AS-Level Group 7 (Halogens)
The melting and boiling points of the halogens increase going down group 7.
Halogens exist in elemental form as simple, diatomic molecules held together by weak intermolecular forces (temporary induced dipole-dipole).
The larger the molecules, the larger the intermolecular forces that can arise between them, which require more energy to overcome – giving the substance a high melting point.
The size of the halogen molecules increases down the group, meaning their melting and boiling points also increase.
Boiling Points of the Halogens
The melting and boiling points of the halogens increase as you go down group 7.
To melt a substance, the forces holding the particles of the substance together have to be broken. The stronger these forces are, the higher the amount of energy required to break them. Thermal energy is used to break apart these forces, so a high temperature is needed, giving the substance a high melting point. The opposite is true for substances with weak forces between particles – little energy is required to break the forces, so a low temperature is needed, giving the substance a low melting point.
The halogens all exist di-atomically (two atoms covalently bonded together) as simple molecules.
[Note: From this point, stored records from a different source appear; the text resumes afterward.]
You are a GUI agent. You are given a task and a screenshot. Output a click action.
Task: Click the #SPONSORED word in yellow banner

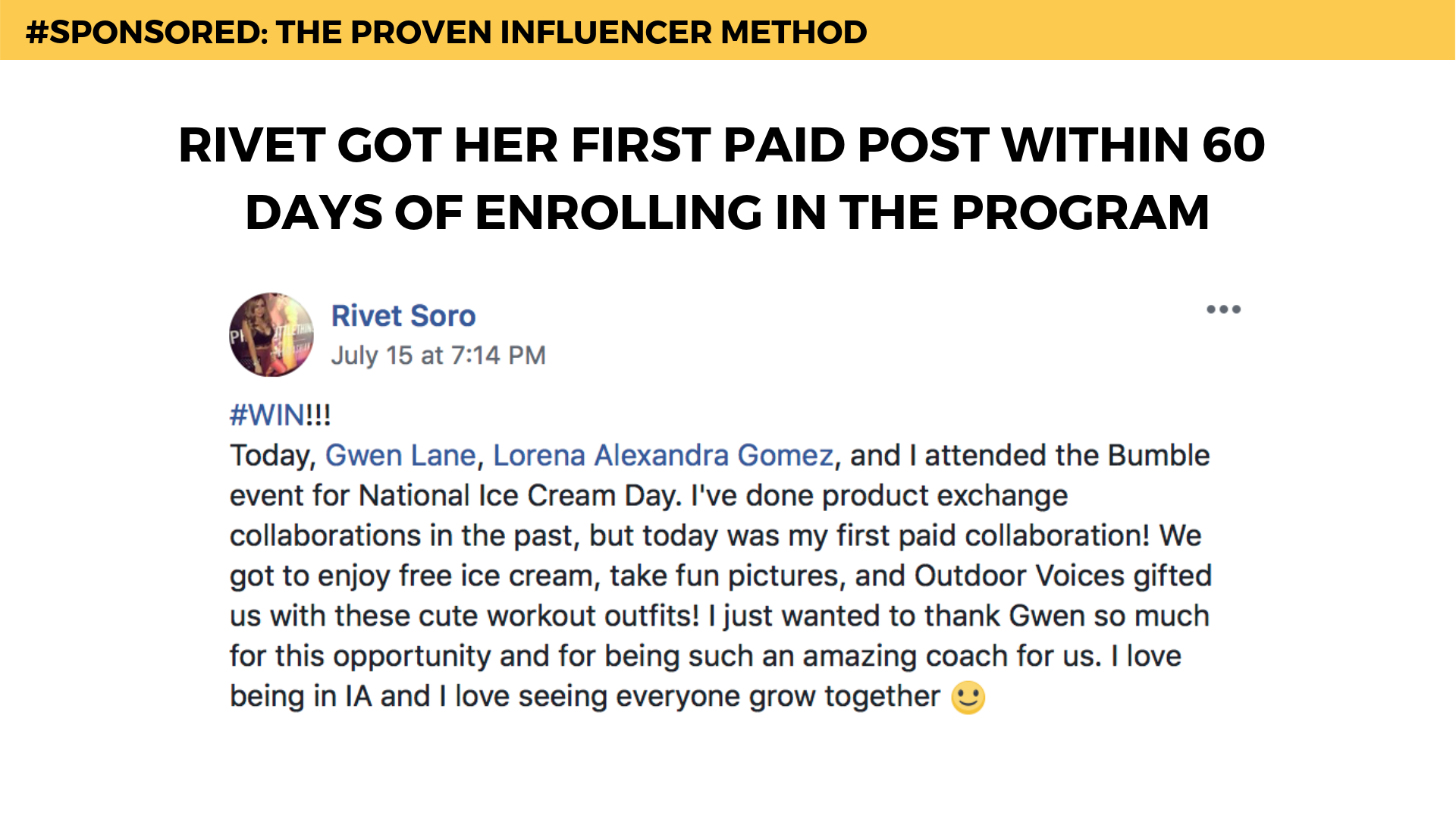coord(145,32)
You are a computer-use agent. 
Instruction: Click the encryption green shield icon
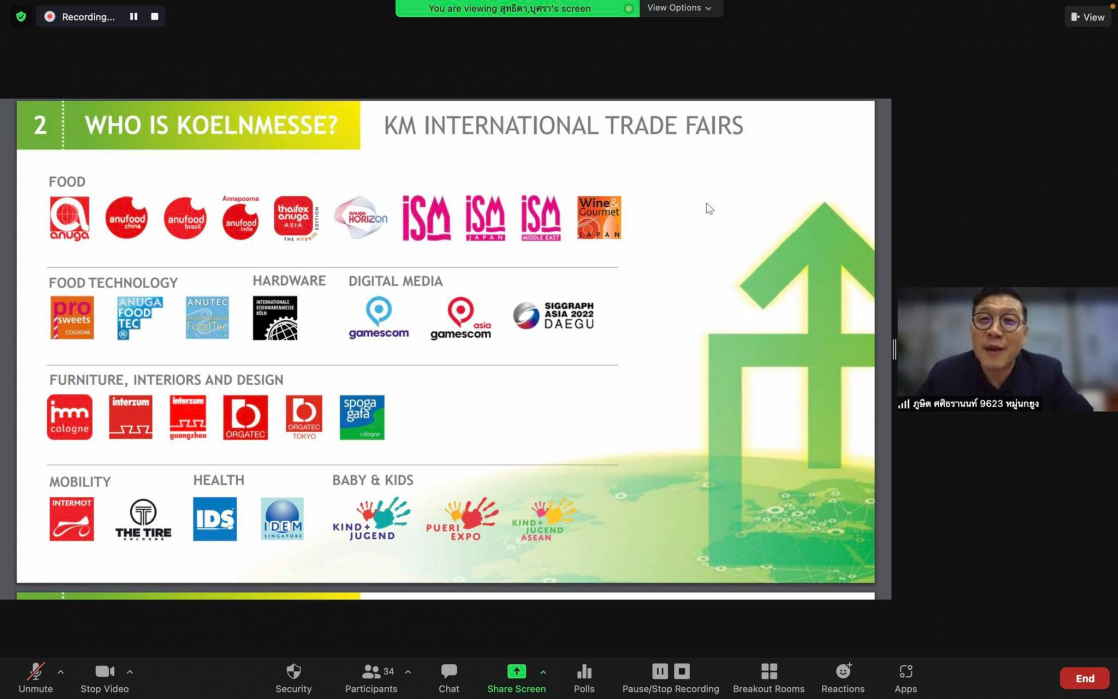pos(21,17)
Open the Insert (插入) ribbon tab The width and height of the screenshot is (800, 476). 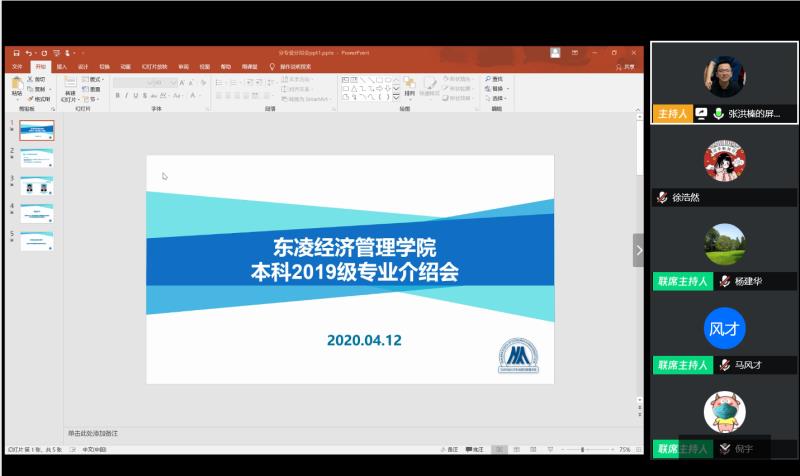(x=61, y=66)
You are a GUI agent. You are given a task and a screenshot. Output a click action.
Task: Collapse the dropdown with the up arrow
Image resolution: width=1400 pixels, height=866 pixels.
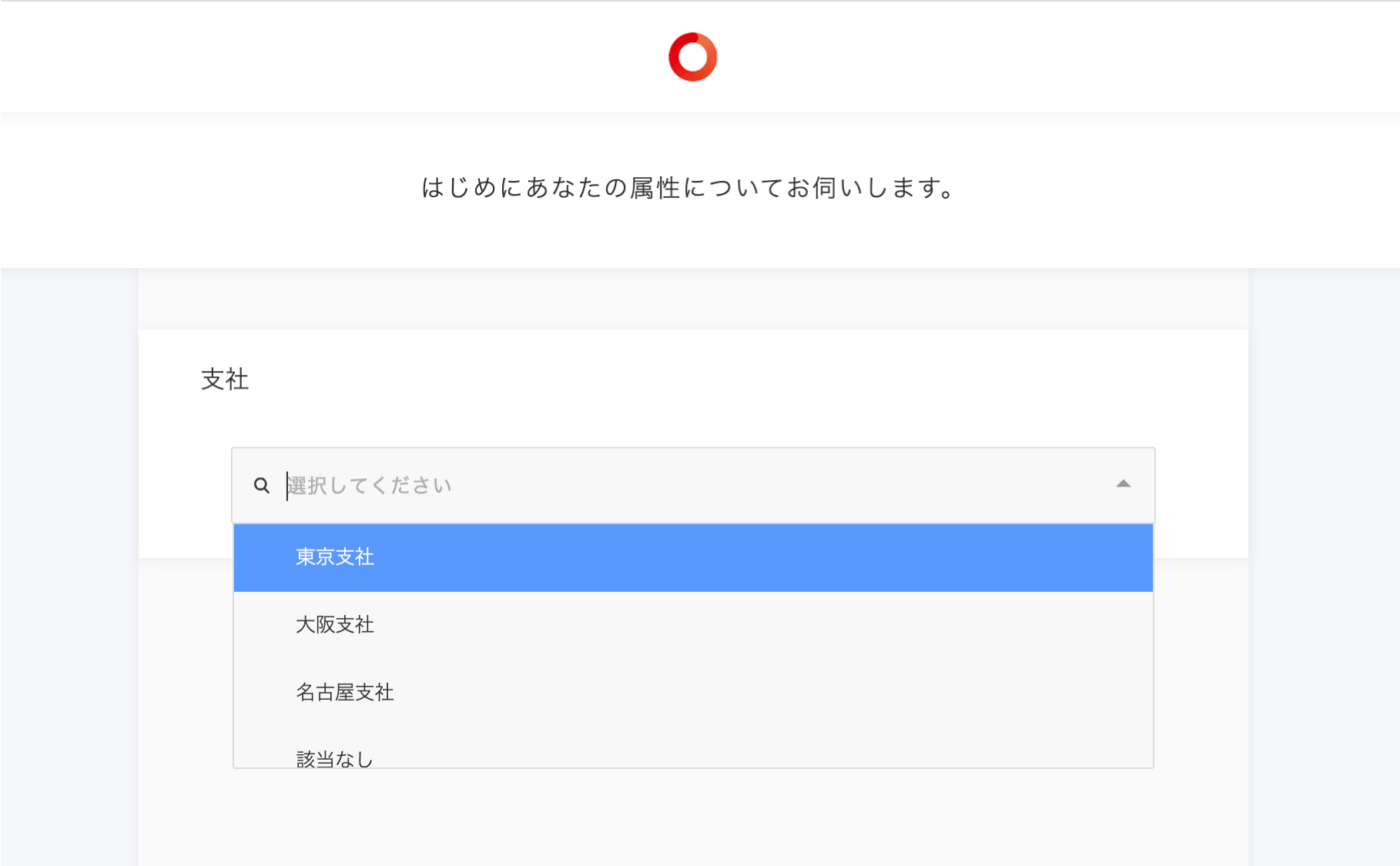1123,484
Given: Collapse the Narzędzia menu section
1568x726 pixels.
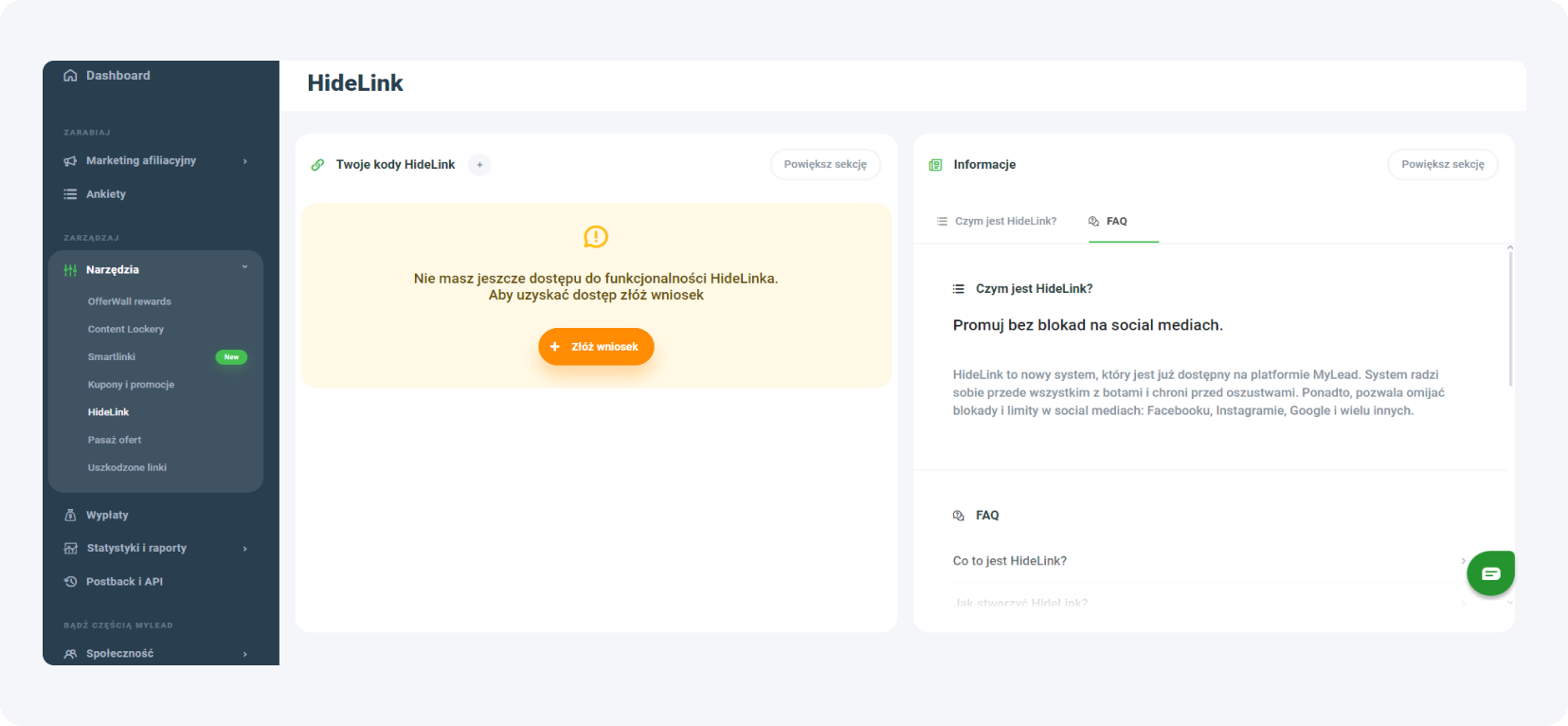Looking at the screenshot, I should [x=244, y=268].
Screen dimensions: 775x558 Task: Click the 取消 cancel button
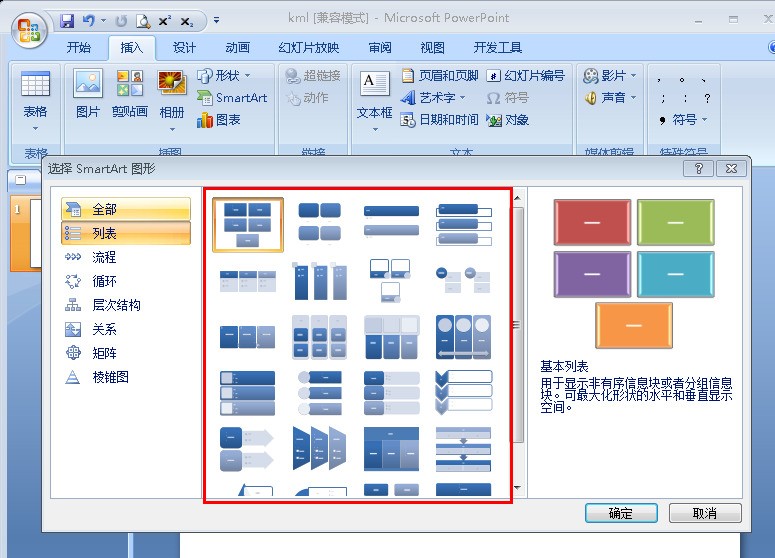(x=705, y=513)
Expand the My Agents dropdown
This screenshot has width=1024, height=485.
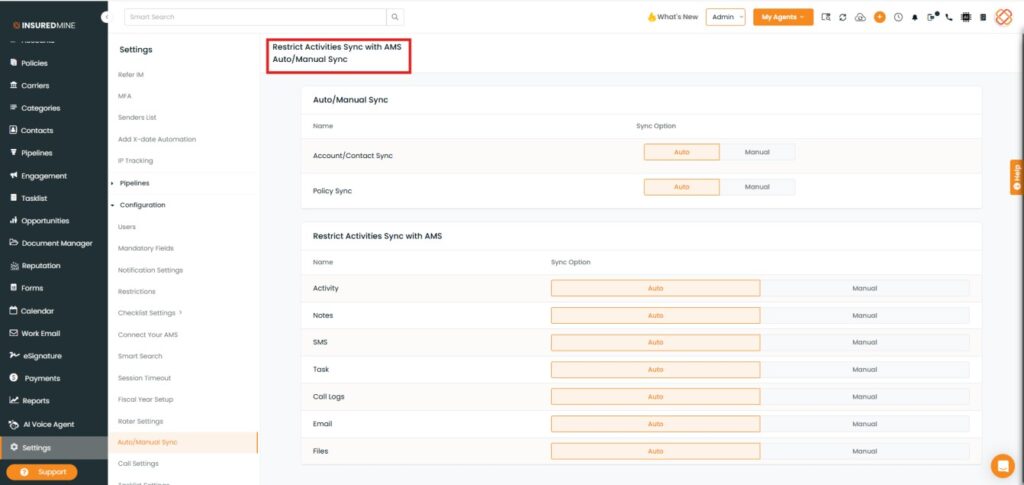tap(782, 17)
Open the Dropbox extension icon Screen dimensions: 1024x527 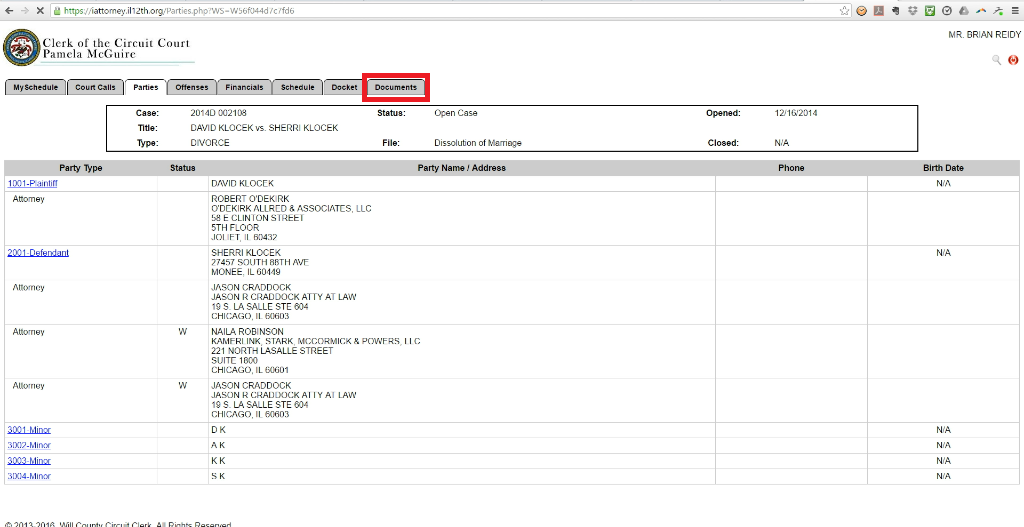(x=912, y=10)
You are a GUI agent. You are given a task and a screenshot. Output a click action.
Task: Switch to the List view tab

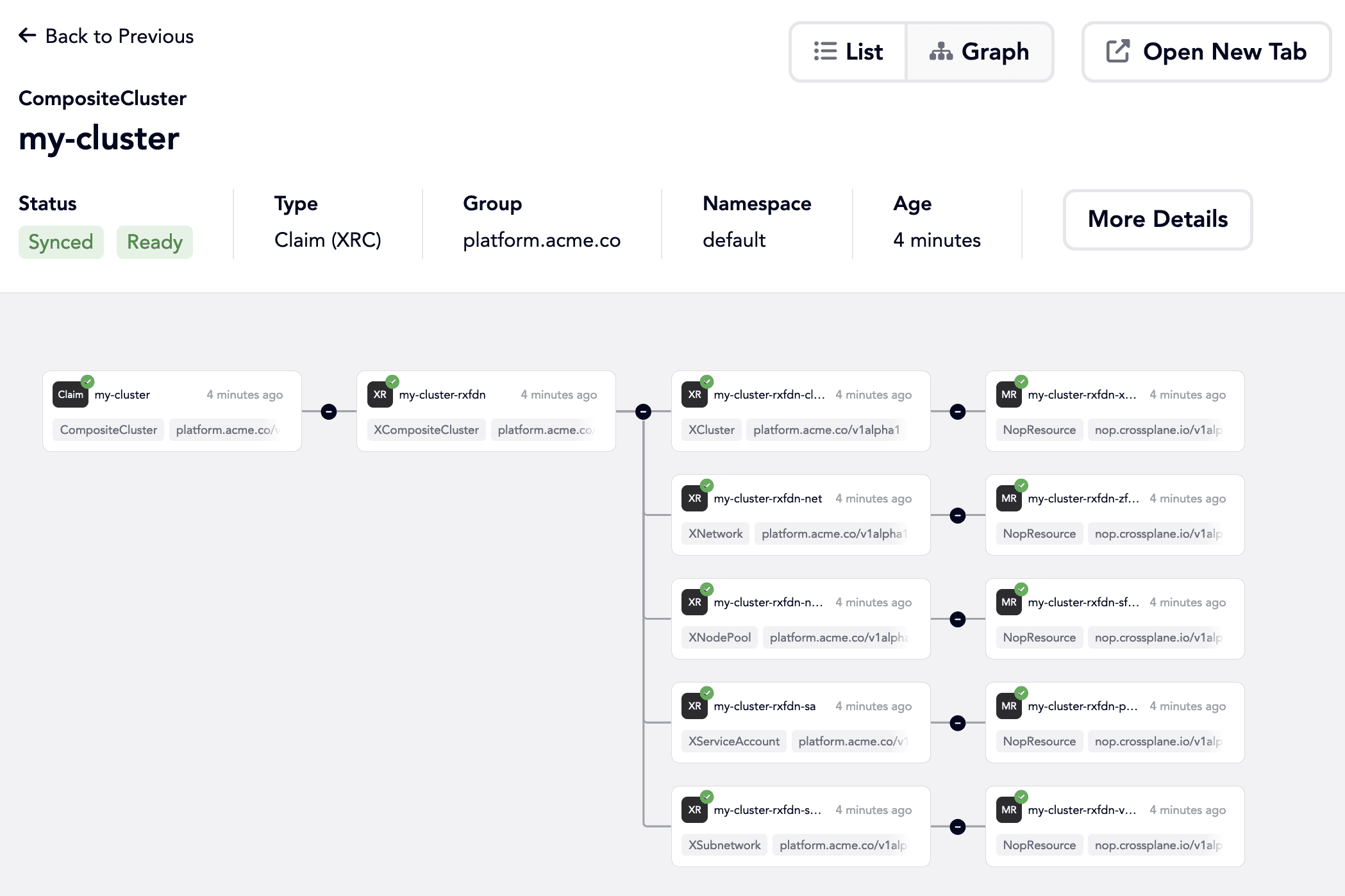[848, 51]
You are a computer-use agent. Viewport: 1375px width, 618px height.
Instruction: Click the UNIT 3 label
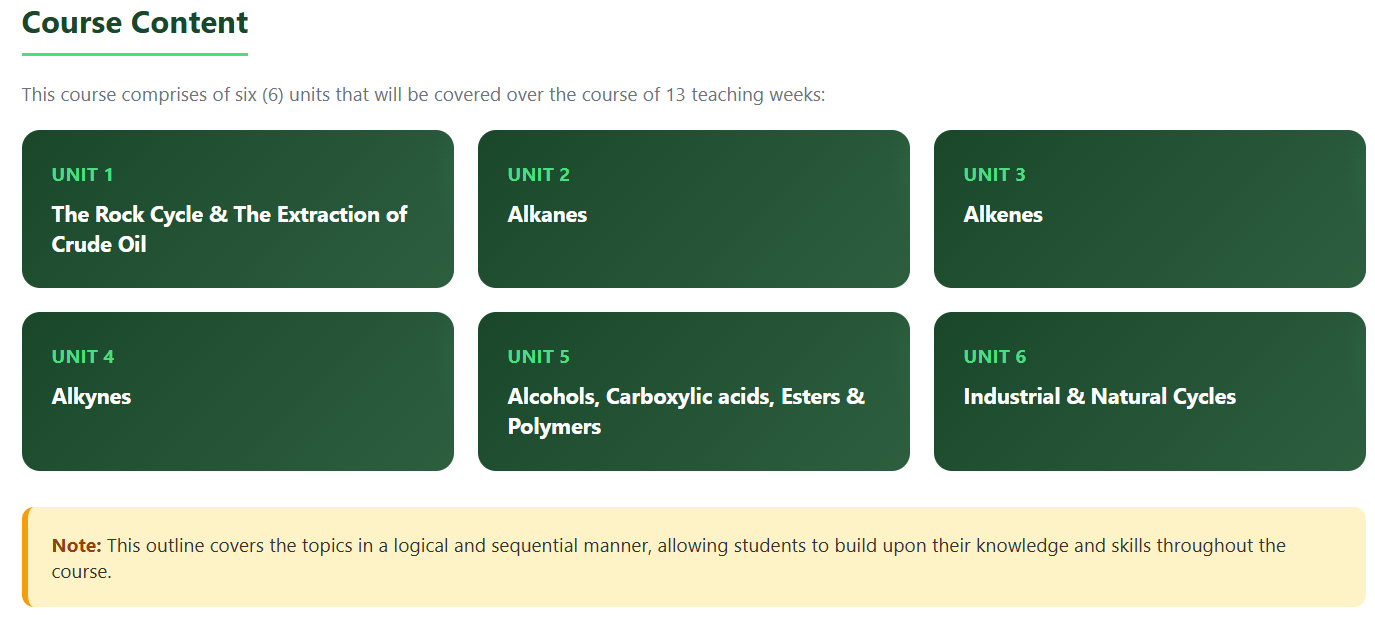994,175
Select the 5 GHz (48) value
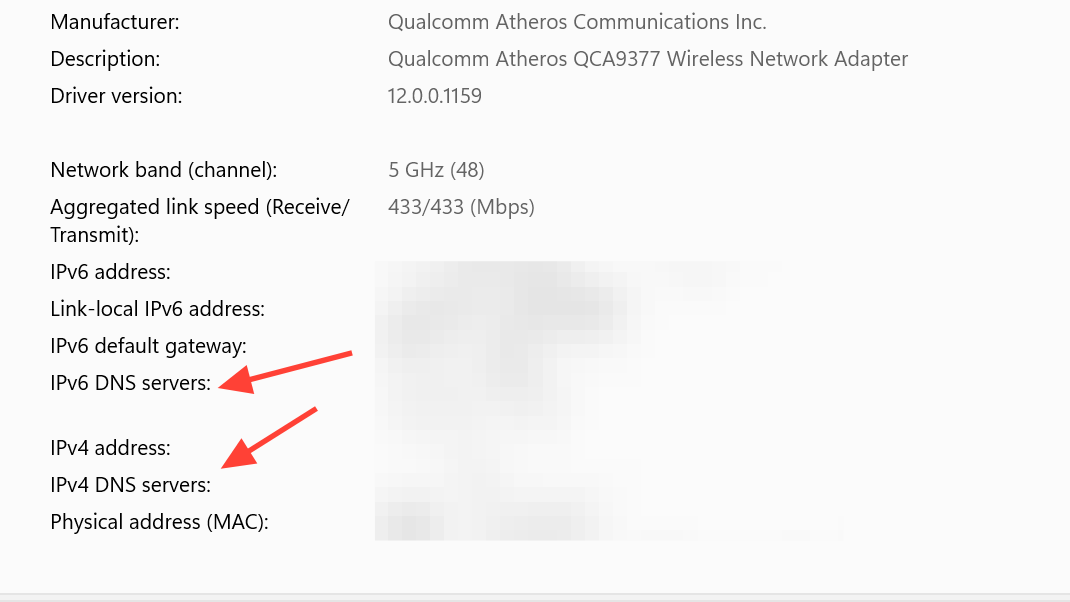 point(436,170)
They have only very weak temporary induced dipole-dipole intermolecular forces between molecules.
Temporary induced dipole-dipole interactions arise when electrons are momentarily, unequally distributed in a molecule. The more electrons present in the molecule, the greater and stronger the dipole-dipole interactions. Stronger interactions require more energy to overcome, so the molecules have higher melting points.
The size of the atoms and the number of electrons in the halogens increase as you go down the group, resulting in higher melting and boiling points.